Obra composta por duas partes, uma dedicada à justiça popular nos baldios e a outra à justiça dos costumes.


Sinopse

A "Justiça da Noite", fora da questão dos baldios, funcionou como uma poderosa instituição, revestida dum altentinco secretismo, com que as populações dos meios rurais exerciam o seu poder de punir actos que lesavam os seus interesses e destruíam a sua unidade moral e social. Em quase todas as freguesias se registaram actos de Justiça da Noite, a qual intervinha no caso de separação do cônjuge, casal desavindo, amancebado, namoro indecoroso, obstrução de servidão, partilhas mal executadas, proibição do uso de águas, renda de casa em dívida, incumprimento de contrato ou de negócio, burla, furto, etc.
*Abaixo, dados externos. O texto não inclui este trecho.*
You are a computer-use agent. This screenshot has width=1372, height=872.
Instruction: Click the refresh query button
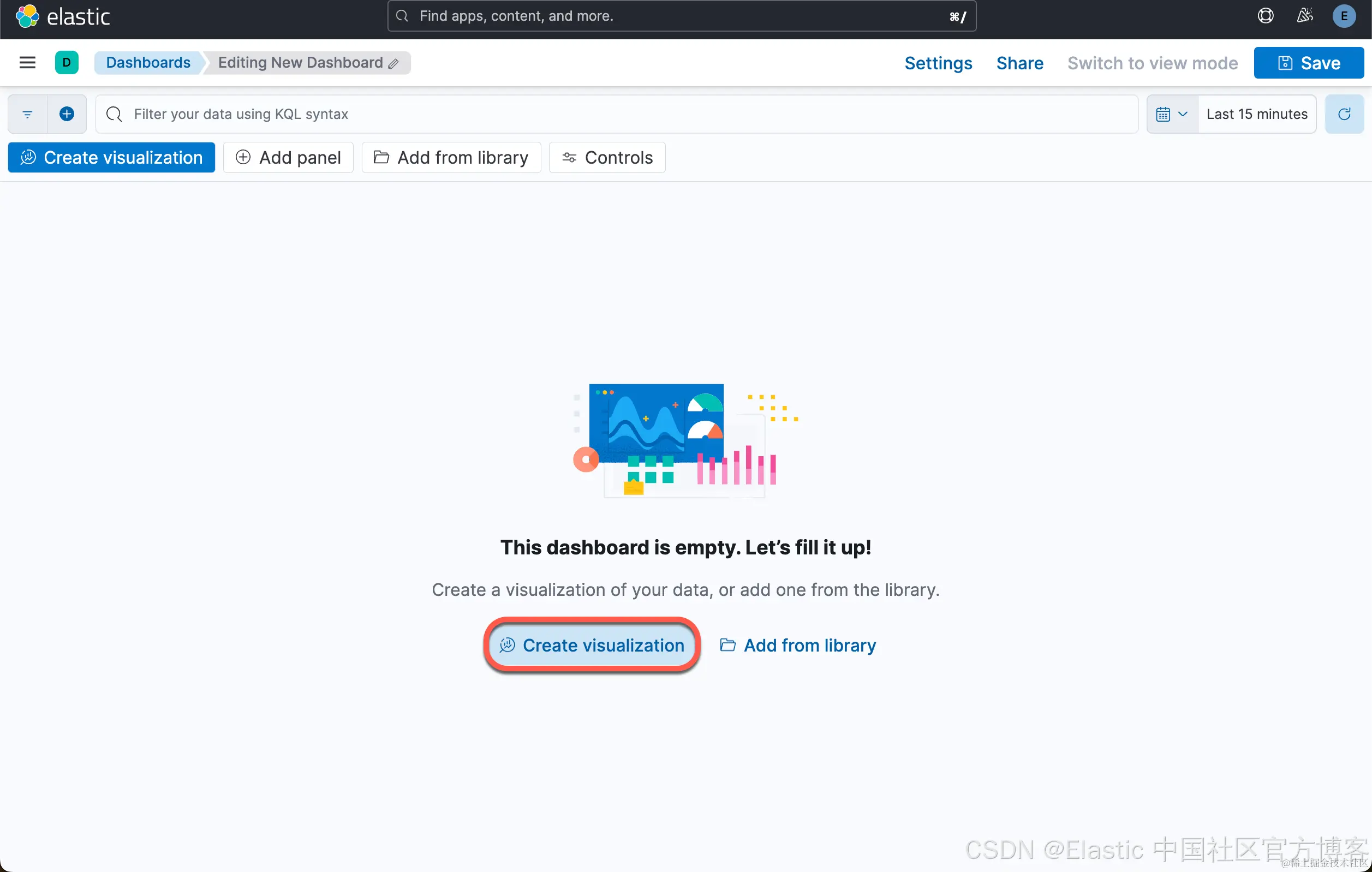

Era constituída por um grupo de indivíduos que tinha acção directa na manutenção dos costumes, da paz e da moral no seio das famílias e que, para efectuarem qualquer acção, reuniam-se a desoras e embuçavam-se para não serem conhecidos, dado que, as suas vítimas, podiam denúnciá-los às autoridades. Muniam-se de bordões, varapaus, espingardas, etc., para se sentirem mais seguros na execução dos seus planos. Actuava pela ameaça e, vexame moral, para intimidar o transgressor e obrigá-lo, por este meio de coacção, a corrigir-se, o que, algumas vezes, não acontecia. (Do Livro, pág. 217)

Excertos da obra

« - Vinham de cara tapada?
- Não, senhor! De cara descoberta! De chapéus na cabeça e xailes por riba de si! Vinham então armados de bordães pra se fosse preciso cascar nalgum!»
(Página 230)

« - E o que é que levavam nas mãos?
- Era bordães de conteira e cacetes valentes! (...)
Depois, dissemos pra ele vir e mais a gente. Ele disse que não ia! Não queria vir de maneira nenhuma! E a gente dava-lhe umas ripadas plas pernas fora!
E ele: - "Oh!, oh!, nã me molestes, que eu vou! Nā me molestes, que eu vou!"
- E a gente dizia: - "É home! Vá pra diente! Senão a gente mata-te aqui à pancada!"
- Ele não queria ir?
- Ele nã queria, mas veio! Veio andando pori fora a toques de cacete
(Páginas 238-239)

« - Eles não vos conheceram? - Não, que a gente ia com capuchos! E cada um levava um bordão na mão que era pra dar no casco de algum!»
(Página 279)

« Conta o caso de seu avô, Manuel Nobre Fernandes, conhecido na freguesia da Agualva, por o "Espanhol". Um grupo de indivíduos, armados de bordões, agrediram-no à paulada desde o Terreiro da Agualva até junto da ponte, os quais lhe bateram na cabeça resultando dai a sua morte. Este episódio ficou conhecido, na Agualva, pelo "Caso do Espanhol".
(...)
Portanto, ali organizaram a forma de fazer justiça a meu avô. Discutiram o assunto e depois, quando fecharam a venda, a briga começou. Como o meu avô era jogador de pau, defendeu-se. Ele foi a defender-se até à ponte da Agualva, do lado que vai para os Biscoitos.
(...)
- Os outros continuaram sempre a dar-lhe e ele a defender-se, sempre a defender-se e foram andando na luta até que chegaram ao local que há uma casa que era dum "Fraldão". (...) Como o meu avô não podia defender-se dos cães e dos que estavam a lutar com ele, aí é que começou a levar com os bordões até que o deixaram desmaiado na valeta. Depois, foi encontrado sobre a madrugada e vieram trazê-lo ao hospital de Angra, tendo falecido oito dias depois desse acontecimento.»